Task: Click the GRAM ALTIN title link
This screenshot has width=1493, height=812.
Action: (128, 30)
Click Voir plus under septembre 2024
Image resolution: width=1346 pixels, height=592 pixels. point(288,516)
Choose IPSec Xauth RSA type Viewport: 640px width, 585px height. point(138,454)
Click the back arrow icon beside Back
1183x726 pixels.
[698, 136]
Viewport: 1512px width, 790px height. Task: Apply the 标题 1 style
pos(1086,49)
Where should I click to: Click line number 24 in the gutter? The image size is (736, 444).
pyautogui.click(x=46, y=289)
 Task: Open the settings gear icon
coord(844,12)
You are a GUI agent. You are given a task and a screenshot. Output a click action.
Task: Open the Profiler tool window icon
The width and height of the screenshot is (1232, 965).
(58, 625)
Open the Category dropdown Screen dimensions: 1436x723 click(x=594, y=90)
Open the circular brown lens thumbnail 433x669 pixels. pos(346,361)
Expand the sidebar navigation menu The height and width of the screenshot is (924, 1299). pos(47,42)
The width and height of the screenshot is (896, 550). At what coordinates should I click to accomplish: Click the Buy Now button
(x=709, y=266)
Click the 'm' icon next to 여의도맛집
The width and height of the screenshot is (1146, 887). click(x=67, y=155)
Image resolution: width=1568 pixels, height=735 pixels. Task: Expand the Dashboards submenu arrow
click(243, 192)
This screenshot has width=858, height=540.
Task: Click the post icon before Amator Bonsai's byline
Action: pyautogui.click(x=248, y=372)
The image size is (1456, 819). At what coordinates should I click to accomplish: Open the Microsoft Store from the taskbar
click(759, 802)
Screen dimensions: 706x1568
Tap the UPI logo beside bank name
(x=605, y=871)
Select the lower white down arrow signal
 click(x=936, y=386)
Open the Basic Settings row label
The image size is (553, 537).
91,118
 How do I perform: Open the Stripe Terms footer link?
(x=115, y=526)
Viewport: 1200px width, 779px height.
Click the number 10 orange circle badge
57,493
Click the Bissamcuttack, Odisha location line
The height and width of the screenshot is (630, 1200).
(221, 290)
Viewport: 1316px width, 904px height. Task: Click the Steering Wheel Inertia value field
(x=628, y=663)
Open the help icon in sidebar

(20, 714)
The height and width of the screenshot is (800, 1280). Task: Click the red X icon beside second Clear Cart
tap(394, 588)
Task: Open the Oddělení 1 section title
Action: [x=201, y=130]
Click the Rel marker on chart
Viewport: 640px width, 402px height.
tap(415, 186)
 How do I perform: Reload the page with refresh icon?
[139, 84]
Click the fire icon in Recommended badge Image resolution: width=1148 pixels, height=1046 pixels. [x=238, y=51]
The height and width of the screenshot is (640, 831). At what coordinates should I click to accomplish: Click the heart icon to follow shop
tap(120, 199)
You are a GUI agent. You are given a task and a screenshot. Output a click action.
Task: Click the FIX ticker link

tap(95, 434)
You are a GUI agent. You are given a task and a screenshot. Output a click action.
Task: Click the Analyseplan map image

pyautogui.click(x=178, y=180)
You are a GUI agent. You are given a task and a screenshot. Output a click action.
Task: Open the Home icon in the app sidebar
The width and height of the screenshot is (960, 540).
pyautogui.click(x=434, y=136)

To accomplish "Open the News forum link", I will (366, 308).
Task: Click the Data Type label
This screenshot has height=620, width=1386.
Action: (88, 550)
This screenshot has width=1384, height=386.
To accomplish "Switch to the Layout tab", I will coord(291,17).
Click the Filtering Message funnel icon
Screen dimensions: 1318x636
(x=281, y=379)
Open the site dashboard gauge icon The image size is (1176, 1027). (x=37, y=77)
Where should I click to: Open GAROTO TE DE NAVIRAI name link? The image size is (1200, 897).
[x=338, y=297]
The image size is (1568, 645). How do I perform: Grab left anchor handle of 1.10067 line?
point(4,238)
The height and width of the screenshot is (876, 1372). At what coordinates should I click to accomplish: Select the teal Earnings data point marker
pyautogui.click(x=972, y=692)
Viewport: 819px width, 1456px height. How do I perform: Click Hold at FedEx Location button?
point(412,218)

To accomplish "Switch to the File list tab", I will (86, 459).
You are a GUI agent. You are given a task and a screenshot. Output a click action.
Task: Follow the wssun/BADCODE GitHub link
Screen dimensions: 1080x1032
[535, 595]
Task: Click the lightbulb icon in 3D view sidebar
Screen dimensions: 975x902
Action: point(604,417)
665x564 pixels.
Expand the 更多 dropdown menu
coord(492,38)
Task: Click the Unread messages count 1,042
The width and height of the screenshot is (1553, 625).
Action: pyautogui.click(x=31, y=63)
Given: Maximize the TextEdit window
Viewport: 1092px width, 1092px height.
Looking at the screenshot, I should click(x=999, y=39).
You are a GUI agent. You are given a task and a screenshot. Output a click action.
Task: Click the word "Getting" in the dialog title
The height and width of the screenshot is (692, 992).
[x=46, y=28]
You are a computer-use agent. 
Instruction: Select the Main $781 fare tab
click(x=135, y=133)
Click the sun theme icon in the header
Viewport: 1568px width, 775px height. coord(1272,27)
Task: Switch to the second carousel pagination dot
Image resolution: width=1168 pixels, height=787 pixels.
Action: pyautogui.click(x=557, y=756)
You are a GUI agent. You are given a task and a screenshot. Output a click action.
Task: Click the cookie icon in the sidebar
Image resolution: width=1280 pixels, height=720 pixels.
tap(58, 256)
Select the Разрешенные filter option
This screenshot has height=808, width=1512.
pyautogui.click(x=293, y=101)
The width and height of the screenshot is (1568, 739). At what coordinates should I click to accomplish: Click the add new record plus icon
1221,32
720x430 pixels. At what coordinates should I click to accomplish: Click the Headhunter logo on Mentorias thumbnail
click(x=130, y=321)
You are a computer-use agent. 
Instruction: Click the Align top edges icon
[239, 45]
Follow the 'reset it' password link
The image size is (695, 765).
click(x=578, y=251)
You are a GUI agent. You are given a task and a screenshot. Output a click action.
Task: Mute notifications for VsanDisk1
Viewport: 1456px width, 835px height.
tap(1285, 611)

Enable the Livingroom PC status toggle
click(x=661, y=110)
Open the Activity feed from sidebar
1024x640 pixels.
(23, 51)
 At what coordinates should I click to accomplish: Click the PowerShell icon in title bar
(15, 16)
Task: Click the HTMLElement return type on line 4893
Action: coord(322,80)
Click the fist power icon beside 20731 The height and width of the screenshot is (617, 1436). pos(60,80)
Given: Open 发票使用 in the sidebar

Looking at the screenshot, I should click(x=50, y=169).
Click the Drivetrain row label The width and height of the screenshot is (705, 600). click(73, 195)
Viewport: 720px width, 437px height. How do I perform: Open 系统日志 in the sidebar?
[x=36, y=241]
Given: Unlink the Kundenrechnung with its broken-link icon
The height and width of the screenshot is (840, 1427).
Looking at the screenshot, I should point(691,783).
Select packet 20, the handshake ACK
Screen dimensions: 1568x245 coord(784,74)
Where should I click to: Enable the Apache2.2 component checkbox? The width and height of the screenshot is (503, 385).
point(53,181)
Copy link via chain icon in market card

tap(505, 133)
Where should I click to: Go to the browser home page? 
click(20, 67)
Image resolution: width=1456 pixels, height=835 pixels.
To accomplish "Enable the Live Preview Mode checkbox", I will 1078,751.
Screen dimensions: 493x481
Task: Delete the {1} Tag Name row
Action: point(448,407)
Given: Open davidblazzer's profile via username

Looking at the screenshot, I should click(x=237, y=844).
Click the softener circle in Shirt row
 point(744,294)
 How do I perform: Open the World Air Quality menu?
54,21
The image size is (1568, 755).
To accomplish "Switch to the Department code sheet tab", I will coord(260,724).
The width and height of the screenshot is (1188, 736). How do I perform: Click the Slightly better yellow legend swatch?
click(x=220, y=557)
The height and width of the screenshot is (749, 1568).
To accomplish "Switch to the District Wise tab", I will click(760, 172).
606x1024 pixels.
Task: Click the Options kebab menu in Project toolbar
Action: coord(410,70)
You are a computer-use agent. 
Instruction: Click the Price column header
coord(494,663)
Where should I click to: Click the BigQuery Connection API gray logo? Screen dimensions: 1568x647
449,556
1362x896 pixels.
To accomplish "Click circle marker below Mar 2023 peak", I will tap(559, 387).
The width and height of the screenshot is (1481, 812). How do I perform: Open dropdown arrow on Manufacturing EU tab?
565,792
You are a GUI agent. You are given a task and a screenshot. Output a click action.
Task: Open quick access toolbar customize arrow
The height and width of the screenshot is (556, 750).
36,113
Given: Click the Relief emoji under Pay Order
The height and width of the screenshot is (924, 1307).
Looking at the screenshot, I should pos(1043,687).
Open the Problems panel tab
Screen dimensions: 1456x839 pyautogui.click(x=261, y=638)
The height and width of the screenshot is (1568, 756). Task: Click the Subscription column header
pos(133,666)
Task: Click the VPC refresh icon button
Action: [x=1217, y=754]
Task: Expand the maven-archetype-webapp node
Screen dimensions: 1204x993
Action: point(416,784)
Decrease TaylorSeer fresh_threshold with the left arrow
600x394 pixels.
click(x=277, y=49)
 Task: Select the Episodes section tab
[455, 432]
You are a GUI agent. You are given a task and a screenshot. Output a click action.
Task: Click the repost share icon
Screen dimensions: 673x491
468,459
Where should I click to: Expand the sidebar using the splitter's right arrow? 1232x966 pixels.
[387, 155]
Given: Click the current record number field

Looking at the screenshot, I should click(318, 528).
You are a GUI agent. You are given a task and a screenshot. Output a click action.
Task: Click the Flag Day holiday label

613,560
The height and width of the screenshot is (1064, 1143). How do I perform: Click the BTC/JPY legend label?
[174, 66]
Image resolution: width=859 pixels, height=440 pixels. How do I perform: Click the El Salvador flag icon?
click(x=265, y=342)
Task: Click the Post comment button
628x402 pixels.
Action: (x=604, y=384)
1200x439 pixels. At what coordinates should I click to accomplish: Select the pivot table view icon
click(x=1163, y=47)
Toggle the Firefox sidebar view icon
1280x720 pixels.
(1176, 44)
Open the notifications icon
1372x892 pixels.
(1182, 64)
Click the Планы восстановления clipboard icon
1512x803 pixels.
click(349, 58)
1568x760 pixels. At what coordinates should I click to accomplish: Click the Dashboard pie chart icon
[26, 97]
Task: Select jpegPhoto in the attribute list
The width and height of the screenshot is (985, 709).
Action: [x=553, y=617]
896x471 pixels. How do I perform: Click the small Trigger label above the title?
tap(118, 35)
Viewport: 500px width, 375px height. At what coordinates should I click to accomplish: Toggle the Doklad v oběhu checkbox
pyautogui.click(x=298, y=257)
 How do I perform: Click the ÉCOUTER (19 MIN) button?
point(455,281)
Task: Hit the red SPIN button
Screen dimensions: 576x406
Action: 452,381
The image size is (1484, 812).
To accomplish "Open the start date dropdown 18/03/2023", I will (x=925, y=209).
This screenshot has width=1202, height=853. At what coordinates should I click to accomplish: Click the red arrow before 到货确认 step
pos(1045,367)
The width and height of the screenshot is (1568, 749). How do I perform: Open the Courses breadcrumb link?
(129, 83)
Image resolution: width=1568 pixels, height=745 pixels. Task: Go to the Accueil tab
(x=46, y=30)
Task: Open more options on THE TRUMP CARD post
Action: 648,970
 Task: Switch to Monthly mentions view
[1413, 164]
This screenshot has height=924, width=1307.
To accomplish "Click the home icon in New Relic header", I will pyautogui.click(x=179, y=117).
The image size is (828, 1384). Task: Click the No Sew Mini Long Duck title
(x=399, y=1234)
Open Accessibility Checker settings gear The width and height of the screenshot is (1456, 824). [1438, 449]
★ ★ ★
Copy out, word for word, everything in the entries from the line containing "This screenshot has width=1202, height=853." down to the end of the entries.

This screenshot has width=1202, height=853. At what coordinates should I click to accomplish: Click the red arrow before 到货确认 step
pos(1045,367)
The width and height of the screenshot is (1568, 749). How do I perform: Open the Courses breadcrumb link?
(129, 83)
Image resolution: width=1568 pixels, height=745 pixels. Task: Go to the Accueil tab
(x=46, y=30)
Task: Open more options on THE TRUMP CARD post
Action: 648,970
 Task: Switch to Monthly mentions view
[1413, 164]
This screenshot has height=924, width=1307.
To accomplish "Click the home icon in New Relic header", I will pyautogui.click(x=179, y=117).
The image size is (828, 1384). Task: Click the No Sew Mini Long Duck title
(x=399, y=1234)
Open Accessibility Checker settings gear The width and height of the screenshot is (1456, 824). [1438, 449]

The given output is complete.